**Provided information:**
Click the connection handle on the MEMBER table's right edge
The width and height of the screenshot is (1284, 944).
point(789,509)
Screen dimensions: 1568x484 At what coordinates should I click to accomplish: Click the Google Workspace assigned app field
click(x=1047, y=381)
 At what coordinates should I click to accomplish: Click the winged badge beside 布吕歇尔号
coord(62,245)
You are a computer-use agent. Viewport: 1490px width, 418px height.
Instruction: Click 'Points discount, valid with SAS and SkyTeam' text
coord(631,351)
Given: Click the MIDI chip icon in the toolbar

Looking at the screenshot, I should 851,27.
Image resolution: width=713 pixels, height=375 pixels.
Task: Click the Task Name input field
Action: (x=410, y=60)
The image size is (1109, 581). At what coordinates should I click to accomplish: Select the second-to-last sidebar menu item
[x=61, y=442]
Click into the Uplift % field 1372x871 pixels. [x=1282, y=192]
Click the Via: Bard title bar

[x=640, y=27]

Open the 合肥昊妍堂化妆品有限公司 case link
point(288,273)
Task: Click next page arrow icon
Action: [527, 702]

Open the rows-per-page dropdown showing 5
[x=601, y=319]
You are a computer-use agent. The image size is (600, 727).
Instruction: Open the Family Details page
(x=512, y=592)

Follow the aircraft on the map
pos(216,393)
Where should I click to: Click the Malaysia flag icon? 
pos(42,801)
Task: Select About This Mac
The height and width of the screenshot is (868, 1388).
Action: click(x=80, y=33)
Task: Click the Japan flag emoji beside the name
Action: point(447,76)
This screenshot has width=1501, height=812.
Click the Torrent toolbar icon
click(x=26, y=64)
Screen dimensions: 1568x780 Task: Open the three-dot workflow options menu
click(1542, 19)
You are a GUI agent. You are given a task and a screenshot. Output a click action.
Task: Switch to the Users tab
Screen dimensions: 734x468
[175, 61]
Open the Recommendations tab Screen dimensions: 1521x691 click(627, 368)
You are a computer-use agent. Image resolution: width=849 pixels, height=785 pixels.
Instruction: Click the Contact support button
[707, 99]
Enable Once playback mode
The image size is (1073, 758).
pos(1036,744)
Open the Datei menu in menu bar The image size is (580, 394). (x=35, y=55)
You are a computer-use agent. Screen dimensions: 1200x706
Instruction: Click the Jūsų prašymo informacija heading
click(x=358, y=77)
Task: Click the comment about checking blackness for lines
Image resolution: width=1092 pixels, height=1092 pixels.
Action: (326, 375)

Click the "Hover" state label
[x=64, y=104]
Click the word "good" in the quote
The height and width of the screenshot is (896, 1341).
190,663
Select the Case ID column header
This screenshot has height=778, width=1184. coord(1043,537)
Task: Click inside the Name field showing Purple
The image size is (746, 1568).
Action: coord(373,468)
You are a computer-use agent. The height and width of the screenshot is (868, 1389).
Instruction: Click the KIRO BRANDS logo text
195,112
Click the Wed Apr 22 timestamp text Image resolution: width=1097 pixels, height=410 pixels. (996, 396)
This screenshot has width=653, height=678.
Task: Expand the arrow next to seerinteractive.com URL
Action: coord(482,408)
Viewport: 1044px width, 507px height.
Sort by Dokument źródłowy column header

**Problem statement:** Make a Markdown table with the columns Row and Line. Start at the row that contains "Screen dimensions: 1568x780" and end after the row that contains "click(x=358, y=77)", leaving out blank lines.

**Final answer:**
| Row | Line |
|---|---|
| 1 | Screen dimensions: 1568x780 Task: Open the three-dot workflow options menu |
| 2 | click(1542, 19) |
| 3 | You are a GUI agent. You are given a task and a screenshot. Output a click action. |
| 4 | Task: Switch to the Users tab |
| 5 | Screen dimensions: 734x468 |
| 6 | [175, 61] |
| 7 | Open the Recommendations tab Screen dimensions: 1521x691 click(627, 368) |
| 8 | You are a computer-use agent. Image resolution: width=849 pixels, height=785 pixels. |
| 9 | Instruction: Click the Contact support button |
| 10 | [707, 99] |
| 11 | Enable Once playback mode |
| 12 | The image size is (1073, 758). |
| 13 | pos(1036,744) |
| 14 | Open the Datei menu in menu bar The image size is (580, 394). (x=35, y=55) |
| 15 | You are a computer-use agent. Screen dimensions: 1200x706 |
| 16 | Instruction: Click the Jūsų prašymo informacija heading |
| 17 | click(x=358, y=77) |